What needs to be done —
Scan the entries below for the word "Select". Copy each line that has it.

Material supplied —
BEGIN

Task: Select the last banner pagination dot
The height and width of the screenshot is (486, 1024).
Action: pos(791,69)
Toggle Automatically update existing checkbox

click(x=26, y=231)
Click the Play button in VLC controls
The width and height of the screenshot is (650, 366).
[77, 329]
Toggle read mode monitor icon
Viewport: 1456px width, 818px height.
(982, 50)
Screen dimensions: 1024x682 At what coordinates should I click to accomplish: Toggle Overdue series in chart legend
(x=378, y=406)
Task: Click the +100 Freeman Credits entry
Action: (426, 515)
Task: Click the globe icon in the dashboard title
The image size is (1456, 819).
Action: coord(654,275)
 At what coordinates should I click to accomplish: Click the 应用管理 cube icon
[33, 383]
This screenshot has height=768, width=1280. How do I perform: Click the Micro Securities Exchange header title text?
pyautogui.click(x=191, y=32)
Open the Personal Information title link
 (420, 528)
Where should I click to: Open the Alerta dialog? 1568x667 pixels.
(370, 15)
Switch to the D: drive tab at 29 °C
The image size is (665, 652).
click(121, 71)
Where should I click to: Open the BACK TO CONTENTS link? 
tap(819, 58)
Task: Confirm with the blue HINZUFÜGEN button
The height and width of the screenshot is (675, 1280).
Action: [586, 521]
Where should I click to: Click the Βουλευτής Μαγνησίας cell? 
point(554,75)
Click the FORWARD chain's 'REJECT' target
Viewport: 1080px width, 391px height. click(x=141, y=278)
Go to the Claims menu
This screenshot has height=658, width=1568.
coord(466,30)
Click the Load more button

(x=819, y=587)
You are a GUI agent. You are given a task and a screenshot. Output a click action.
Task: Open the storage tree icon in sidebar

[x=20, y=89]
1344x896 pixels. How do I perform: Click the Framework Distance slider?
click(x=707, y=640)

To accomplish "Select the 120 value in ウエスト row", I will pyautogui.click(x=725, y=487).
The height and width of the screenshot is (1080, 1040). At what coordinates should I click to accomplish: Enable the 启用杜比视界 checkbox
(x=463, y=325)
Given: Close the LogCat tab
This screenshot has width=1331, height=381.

END

Solution to this exercise —
Task: Select the last banner pagination dot
To accomplish "Select the 120 value in ウエスト row", I will pyautogui.click(x=725, y=487).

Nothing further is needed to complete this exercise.